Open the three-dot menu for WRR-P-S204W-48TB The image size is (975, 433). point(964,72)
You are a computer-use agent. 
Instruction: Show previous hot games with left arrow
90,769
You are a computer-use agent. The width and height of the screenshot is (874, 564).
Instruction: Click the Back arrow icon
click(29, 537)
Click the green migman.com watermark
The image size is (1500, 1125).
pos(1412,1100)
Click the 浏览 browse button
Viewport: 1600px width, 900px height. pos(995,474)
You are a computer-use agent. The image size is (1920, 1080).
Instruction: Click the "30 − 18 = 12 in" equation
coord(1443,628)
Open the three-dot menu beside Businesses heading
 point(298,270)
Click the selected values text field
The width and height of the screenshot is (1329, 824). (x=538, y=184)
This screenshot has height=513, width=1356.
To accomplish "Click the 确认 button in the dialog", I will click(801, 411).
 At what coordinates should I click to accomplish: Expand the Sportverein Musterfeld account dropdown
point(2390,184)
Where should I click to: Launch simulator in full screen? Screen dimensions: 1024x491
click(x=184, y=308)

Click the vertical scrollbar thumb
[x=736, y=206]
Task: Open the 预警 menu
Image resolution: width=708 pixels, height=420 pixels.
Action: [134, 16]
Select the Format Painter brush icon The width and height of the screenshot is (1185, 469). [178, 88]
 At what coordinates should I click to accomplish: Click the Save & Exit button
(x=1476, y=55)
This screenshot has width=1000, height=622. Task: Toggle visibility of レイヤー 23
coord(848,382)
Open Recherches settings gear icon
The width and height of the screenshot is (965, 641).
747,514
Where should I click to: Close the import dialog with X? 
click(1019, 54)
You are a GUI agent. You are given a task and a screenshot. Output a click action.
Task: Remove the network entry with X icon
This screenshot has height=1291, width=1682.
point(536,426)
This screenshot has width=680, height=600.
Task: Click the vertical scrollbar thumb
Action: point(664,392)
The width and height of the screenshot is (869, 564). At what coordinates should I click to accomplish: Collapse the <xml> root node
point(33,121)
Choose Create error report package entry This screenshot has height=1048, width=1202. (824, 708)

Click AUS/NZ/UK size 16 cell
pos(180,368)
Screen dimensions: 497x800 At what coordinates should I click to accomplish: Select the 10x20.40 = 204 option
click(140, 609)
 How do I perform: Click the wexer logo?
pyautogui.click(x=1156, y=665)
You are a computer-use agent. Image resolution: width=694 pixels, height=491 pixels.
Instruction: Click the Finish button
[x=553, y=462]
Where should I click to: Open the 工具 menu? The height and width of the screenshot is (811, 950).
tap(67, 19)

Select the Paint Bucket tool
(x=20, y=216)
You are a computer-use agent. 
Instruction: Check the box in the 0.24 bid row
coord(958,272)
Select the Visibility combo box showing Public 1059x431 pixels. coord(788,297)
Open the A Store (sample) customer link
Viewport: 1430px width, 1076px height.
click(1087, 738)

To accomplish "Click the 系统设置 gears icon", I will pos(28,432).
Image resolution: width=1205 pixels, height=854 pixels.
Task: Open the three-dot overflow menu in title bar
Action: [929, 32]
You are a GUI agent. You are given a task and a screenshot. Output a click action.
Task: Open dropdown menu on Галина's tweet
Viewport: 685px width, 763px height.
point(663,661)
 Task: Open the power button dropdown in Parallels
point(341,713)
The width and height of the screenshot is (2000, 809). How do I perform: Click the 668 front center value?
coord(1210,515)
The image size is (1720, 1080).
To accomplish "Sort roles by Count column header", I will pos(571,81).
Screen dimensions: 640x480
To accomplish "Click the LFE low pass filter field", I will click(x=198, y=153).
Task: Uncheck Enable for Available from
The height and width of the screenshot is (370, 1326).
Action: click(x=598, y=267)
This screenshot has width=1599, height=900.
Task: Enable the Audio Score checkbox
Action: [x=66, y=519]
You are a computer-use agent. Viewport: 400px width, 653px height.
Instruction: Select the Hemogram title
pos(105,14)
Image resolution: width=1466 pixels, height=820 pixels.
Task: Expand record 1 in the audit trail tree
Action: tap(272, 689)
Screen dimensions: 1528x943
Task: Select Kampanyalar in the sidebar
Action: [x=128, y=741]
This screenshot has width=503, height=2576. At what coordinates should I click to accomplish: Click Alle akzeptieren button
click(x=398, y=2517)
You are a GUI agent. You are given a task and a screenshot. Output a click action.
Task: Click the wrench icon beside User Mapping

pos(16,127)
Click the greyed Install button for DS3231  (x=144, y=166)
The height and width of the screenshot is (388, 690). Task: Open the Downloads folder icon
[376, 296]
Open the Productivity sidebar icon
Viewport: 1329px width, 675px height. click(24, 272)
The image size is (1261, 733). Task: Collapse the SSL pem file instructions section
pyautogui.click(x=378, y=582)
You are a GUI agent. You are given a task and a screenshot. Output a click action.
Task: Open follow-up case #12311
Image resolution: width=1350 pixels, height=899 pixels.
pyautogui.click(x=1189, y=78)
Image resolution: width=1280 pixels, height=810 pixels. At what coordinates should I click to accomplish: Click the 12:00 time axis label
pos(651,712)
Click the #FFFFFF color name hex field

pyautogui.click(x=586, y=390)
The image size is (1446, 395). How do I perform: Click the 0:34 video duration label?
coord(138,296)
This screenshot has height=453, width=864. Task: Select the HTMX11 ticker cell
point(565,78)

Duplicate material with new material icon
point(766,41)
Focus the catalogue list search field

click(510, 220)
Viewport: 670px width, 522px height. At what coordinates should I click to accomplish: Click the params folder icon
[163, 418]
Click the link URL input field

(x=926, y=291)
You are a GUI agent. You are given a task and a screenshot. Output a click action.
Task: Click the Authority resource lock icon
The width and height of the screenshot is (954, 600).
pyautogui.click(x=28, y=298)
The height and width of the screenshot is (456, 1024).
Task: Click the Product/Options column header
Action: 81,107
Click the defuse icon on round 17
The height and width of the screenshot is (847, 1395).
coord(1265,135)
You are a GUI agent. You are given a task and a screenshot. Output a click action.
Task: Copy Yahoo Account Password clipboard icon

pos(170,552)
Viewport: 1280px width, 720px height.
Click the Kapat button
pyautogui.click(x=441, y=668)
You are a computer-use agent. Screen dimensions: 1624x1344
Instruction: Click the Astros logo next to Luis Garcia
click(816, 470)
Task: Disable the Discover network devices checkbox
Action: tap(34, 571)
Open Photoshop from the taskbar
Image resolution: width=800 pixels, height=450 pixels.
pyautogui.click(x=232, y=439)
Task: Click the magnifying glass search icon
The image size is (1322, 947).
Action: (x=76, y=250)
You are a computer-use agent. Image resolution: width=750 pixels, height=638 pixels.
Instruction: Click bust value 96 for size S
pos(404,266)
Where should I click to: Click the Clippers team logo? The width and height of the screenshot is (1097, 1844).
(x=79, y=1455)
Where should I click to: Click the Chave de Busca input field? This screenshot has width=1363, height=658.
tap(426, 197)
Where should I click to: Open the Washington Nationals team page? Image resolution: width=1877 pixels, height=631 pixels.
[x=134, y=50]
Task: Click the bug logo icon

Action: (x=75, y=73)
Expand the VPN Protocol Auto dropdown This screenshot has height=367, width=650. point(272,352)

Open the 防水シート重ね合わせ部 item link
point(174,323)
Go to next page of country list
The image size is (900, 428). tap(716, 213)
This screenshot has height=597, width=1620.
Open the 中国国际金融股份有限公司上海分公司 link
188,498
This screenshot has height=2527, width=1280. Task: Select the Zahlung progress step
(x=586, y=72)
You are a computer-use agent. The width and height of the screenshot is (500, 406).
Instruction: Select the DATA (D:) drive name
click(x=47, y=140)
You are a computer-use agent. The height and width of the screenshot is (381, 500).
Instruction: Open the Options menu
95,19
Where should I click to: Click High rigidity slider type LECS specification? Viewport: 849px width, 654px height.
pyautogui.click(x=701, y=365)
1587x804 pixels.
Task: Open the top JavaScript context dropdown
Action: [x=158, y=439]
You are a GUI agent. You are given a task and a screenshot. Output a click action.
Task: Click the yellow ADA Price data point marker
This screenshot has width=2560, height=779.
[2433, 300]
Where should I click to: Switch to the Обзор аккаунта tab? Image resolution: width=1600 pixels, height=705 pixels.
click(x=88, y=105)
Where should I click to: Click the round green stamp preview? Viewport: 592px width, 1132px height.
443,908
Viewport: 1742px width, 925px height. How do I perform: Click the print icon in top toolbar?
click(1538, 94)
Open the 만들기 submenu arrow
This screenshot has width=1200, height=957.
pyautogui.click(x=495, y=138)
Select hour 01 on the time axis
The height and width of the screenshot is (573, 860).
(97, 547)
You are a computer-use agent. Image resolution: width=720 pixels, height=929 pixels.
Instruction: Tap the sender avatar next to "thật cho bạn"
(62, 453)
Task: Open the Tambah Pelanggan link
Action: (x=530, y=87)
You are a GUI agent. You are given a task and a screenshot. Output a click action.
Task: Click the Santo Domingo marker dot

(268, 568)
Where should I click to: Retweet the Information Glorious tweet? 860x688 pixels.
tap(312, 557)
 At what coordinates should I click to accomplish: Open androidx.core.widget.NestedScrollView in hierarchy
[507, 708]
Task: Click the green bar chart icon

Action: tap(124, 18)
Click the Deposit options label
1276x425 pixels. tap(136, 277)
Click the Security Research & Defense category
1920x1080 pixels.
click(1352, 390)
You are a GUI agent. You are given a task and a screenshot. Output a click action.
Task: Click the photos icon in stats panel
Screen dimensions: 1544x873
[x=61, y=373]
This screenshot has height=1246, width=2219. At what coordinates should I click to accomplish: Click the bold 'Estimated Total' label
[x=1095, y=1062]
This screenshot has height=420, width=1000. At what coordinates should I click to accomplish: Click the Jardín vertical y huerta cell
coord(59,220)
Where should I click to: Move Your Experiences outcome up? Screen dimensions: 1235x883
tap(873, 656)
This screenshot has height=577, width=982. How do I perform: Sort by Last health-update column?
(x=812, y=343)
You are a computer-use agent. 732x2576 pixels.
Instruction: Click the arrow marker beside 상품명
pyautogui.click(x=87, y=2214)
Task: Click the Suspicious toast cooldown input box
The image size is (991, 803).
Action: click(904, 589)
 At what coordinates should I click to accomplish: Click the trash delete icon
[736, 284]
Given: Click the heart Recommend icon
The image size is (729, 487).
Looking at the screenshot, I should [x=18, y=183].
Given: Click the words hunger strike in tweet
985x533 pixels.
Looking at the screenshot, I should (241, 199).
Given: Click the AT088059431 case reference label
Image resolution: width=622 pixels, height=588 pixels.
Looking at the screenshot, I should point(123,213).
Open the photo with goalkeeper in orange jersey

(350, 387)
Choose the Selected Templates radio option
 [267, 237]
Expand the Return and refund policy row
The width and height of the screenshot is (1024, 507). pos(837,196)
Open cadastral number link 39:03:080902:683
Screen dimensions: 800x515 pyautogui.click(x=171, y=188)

==================================================

TASK BRIEF: Take each line of the material above that holds the string "entry" and copy it.

YOUR SOLUTION:
Task: Remove the network entry with X icon
Choose Create error report package entry This screenshot has height=1048, width=1202. (824, 708)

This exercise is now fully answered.